Dentre os relacionamentos que gravitam em torno do augusto três merecem maior destaque. O com seu filho (Cauã Martins), que segundo o próprio Arlindo, foi essencial para sua recuperação. E com Lúcia (Leandra Leal), pessoas tão diferentes em suas visões profissionais e de vida que no final acabaram se completando. Já com sua mãe (Ana Lúcia torre), uma diva da televisão resulta em momentos lindos.[1]

O ritmo do filme é digno de um diretor habituado com o trabalho com montagem.  Ele te prende atenção do início ao fim, prejudicado apenas pelo final apressado acima mencionado.
Augusto e Lúcia: opostos que se completam.


Outro fato que merece destaque e apreço é a reprodução impecável da época. Trejeitos, gírias, trilha sonora, objetos de cena, figurino, até efeitos especiais para deixar o Rio de Janeiro com a cara da década 80 o filme traz.

Mas o coração mesmo do filme é atuação visceral de Vladimir Brichta. Quem o acompanha em teatro principalmente já sabia que ele era plenamente capaz de segurar o projeto. Mas ele consegue ir além e entrega uma composição minuciosa em todas as facetas que Augusto e Bingo apresentam.
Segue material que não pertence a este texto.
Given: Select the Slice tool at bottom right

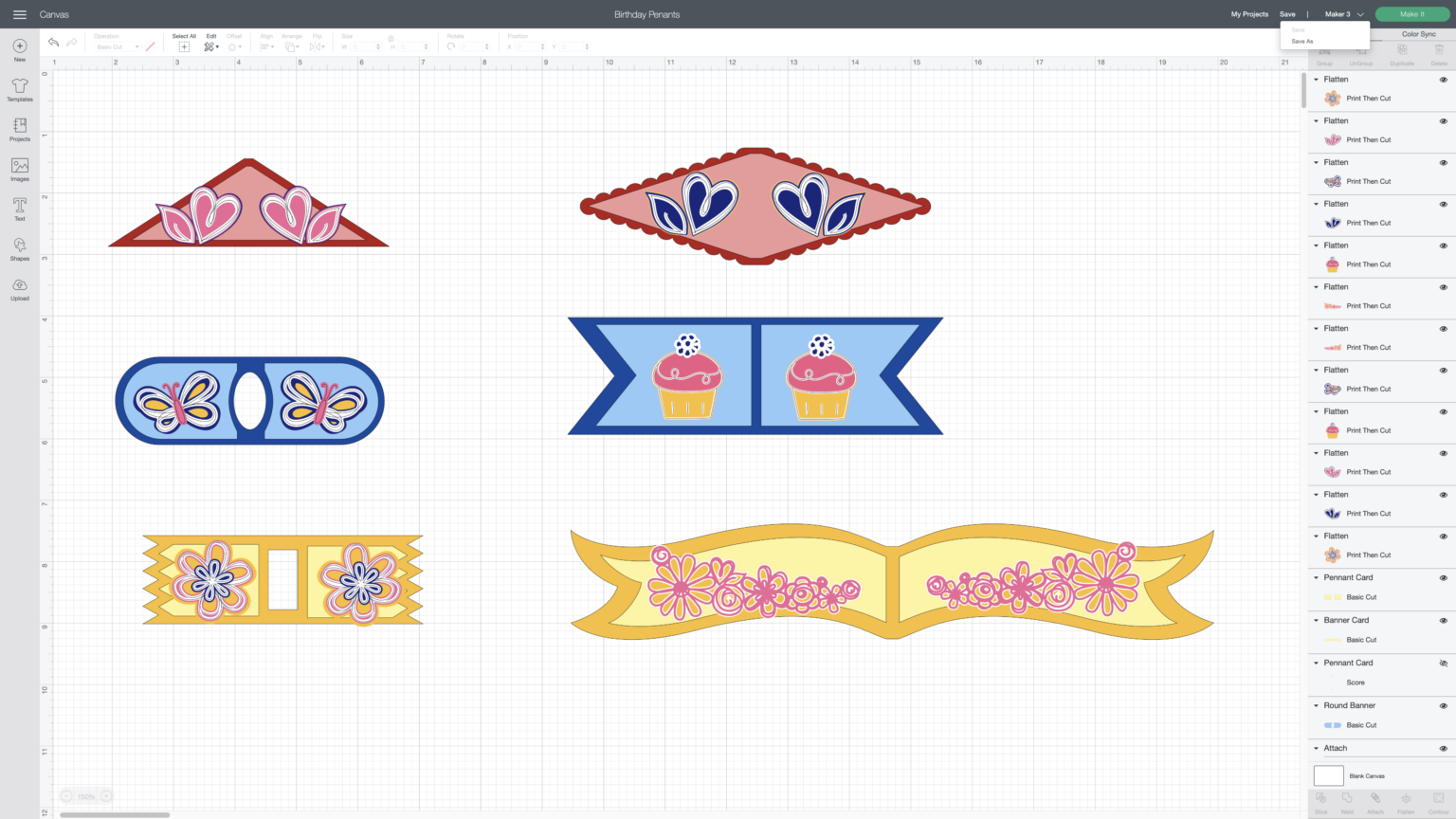Looking at the screenshot, I should coord(1321,798).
Há um momento que, pelas circunstâncias, temo um misto de homenagem e emoção ao trazer o recente falecido Domingos Montagner, que já havia trabalhado como palhaço, como uma espécie de mentor e consultor.
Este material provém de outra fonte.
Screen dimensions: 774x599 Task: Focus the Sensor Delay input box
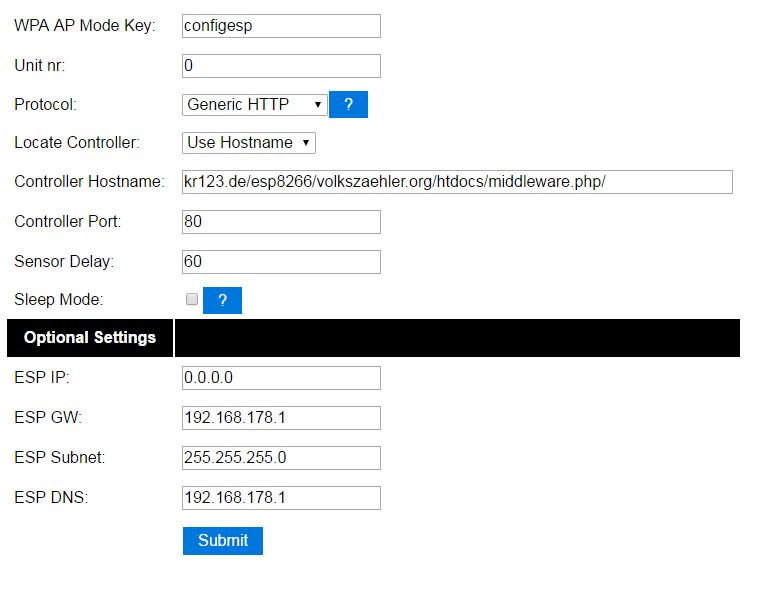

Retrato competente de uma geração colorida, de exageros e pouco freio, Bingo: o rei das manhãs é um filme competente que consegue rir e emocionar nas mesmas proporções. Peca apenas em encerar sua história de forma acelerada contrapondo com todo o cuidado que até então estava apresentando.

            Nota 9,0


Ficha Técnica: 
Bingo: O rei das manhãs (Brasil, 2017).
Drama, comédia, biografia.
Direção: Daniel Rezende.
Elenco: Vladimir Brichta, Leandra Leal, Emanuelle Araújo, Cauã Martins
Duração: 113 min.









[1] E em uma cena específica notem o uso sutil da linguagem cinematográfica. Quando a personagem descobre que até então seu papel de condessa em uma novela foi tomada por outra ela chora. Ao sair de cena ela apaga a luz que iluminava o seu quadro. Ali, o filme mostra que a personagem naquele momento perdeu seu brilho e sua vontade de viver.